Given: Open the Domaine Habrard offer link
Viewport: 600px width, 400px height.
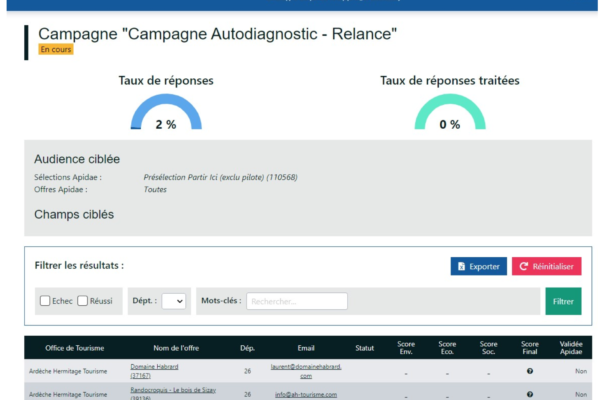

- - - - - - -

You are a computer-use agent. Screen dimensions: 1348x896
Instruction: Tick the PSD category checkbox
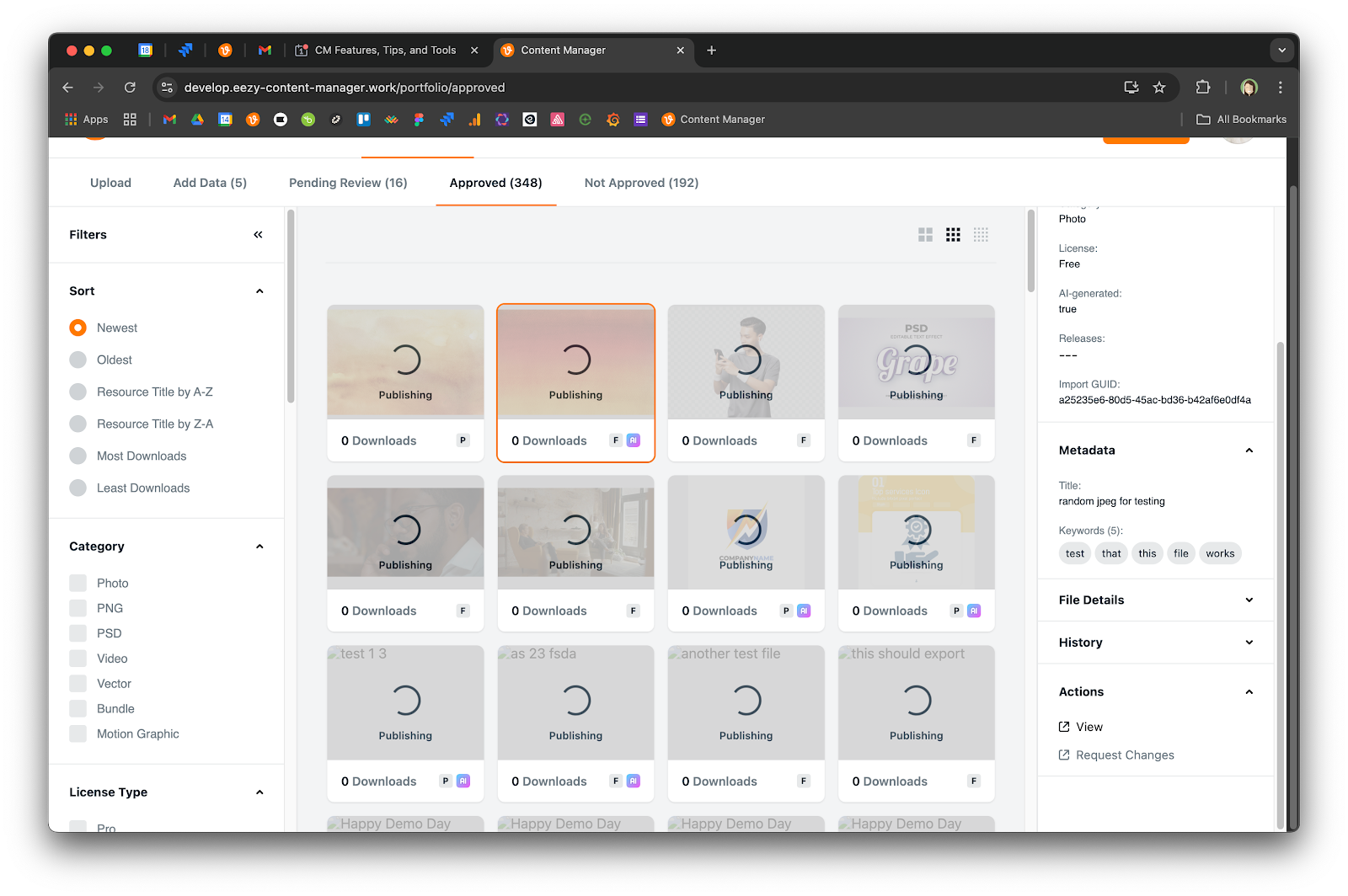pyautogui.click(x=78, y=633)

- - - - - - -

### [What you should do]
Beginning with the line above that contains "Given: Open the Domaine Habrard offer link", copy each line exactly up to and including the line that contains "Viewport: 600px width, 400px height.", and go no further.

### [Output]
Given: Open the Domaine Habrard offer link
Viewport: 600px width, 400px height.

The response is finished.